The drop in revenue was as expected, with a 2 per cent like-for-like fall driven by what the company called “weak consumer confidence and depressed demand” hitting electronics and computing sales. The company lost 70 basis points of market share in the UK, but grew share in the Nordics. 

Both markets moved from negative to positive operating profits. The adjusted margin rose from 2.2 per cent to 2.4 per cent, and the company is targeting an improvement to 3 per cent. 

We recently argued that the company “has been a poor investment in recent years, but its strikingly low valuation presents an opportunity”. That is still the case, with a rating of eight times forward consensus earnings and 0.1 times enterprise value to sales making further takeover interest likely.

BUY: Kitwave (KITW)

The market gave the thumbs down, but results will be weighted to the second half, writes Mark Robinson.

The share price of Kitwave fell on release of half-year figures, which detailed an 8 per cent drop in adjusted operating profit to £10.8mn. Ben Maxted, chief executive of the food and drink wholesaler, revealed that the hospitality customers of the group’s foodservice division “experienced lower footfall due to the sustained period of wet weather in the first four months of calendar year 2024”.
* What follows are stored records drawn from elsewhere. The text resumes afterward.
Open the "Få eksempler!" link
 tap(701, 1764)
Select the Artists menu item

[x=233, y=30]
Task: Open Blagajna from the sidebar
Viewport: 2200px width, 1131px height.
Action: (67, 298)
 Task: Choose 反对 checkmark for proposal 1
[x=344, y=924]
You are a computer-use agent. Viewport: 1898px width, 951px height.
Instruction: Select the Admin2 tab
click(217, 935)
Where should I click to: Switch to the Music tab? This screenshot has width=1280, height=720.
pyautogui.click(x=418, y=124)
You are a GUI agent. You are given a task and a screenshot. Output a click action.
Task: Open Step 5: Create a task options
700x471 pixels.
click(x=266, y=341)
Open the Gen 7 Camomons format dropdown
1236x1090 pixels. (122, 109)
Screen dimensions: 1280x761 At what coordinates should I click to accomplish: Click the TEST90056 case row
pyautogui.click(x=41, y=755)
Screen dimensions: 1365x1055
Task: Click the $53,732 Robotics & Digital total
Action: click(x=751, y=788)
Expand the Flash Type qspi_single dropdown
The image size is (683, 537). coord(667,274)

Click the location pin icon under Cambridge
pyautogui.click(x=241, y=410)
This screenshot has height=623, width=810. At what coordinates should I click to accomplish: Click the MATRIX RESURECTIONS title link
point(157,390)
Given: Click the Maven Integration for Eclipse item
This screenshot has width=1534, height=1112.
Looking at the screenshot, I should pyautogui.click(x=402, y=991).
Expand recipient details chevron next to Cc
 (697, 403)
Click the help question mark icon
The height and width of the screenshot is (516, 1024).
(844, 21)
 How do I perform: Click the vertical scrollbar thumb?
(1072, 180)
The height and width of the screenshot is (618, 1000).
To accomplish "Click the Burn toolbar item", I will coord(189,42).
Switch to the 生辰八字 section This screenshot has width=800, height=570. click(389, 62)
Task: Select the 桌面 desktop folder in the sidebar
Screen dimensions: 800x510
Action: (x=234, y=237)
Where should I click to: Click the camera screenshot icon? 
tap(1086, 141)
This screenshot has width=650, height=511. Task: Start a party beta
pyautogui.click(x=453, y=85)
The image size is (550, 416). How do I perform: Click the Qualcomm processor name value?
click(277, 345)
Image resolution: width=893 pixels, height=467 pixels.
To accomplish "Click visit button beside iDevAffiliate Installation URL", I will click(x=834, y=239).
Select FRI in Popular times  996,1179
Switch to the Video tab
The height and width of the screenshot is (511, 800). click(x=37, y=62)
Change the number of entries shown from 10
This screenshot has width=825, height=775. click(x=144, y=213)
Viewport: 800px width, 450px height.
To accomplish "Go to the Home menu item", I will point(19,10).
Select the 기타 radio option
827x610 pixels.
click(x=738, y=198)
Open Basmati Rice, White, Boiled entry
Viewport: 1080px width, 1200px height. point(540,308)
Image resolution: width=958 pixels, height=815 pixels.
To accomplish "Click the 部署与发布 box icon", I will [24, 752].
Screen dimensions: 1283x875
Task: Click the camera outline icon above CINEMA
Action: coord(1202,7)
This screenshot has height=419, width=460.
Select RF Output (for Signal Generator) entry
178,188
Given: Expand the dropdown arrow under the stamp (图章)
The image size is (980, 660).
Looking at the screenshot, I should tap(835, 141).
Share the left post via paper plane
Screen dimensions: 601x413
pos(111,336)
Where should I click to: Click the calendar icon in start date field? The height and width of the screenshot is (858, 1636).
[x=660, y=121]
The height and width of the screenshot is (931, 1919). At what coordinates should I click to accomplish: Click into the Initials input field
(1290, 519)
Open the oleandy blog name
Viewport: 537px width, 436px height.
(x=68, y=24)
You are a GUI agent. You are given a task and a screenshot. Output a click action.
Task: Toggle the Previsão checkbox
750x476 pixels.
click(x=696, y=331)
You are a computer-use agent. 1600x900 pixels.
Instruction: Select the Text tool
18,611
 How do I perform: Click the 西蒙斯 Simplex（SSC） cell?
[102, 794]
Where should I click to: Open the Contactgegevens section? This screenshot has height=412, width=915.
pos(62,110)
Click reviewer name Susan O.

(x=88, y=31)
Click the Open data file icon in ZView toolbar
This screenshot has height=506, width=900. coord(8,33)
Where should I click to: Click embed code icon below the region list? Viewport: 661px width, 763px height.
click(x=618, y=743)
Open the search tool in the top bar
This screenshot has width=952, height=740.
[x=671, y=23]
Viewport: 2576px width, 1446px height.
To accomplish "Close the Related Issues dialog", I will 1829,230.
Reduced demand from this corner of the business, along with investment obligations, have combined to trim profitability, a point borne out by the 60 basis point reduction in the operating margin to 3.1 per cent.

The foodservice business has been expanded through deals to acquire WLG (Holdings), a composite family-run drinks wholesaler, and Total Foodservice, a food wholesaler, for an aggregate outlay of £19.4mn. Both businesses are located in the north of England, therefore providing “geographical synergies”. Kitwave will add additional capacity in short order, as the construction of a new foodservice distribution site in the south-west is nearing completion.

Although the group’s labour and delivery-based costs have risen, the related impact of inflation on footfall is difficult to gauge, as a high proportion of the goods the group supplies would fall under the non-discretionary banner. Price pressures are easing and the benefits of recent acquisitions and internal investments mean that results will be weighted to the second half.

According to FactSet data, Kitwave’s enterprise value is equivalent to 6.8 times cash profits, which is towards the lower end of the range for UK wholesalers and distributors, but in keeping with the stock’s growth characteristics. However, given the prospect of increased capacity, coupled with a positive technical signal in the early part of March, we reiterate our buy call.

HOLD: ActiveOps (AOM)

The company is very much of the age, but investors need to acquaint themselves with the underlying tech, writes Mark Robinson.

ActiveOps provides “decision intelligence” software, which takes existing data from relevant sources within a given organisation and produces insights that aid the managerial decision-making process, thus driving “customer and employee satisfaction”.

A successful software as a service (SaaS) model can provide good top-line visibility, and ActiveOps recorded an 11 per cent increase in recurring revenues to £25.1mn in the year to March 31. Recurring SaaS revenues underpinned total revenue growth of 11 per cent at constant currencies.

The company swung to a reported profit in the year, helped along by a two percentage point increase in the gross margin to 84 per cent. Perhaps the most eye-catching metric was the 243 per cent increase in cash profits to £2.4mn.

There is limited broker coverage at this stage of the company’s development. The share price is 34 per cent adrift of the consensus target, while revenues and net earnings are predicted to increase by 10 and 73 per cent, respectively. SaaS companies, if successful, come with high margins and stellar growth prospects. ActiveOps is priced accordingly, with a forward rating of 52 times adjusted earnings. As it is operating in an increasingly crowded marketplace, potential investors need to acquaint themselves with the underlying tech to assess its commercial prospects.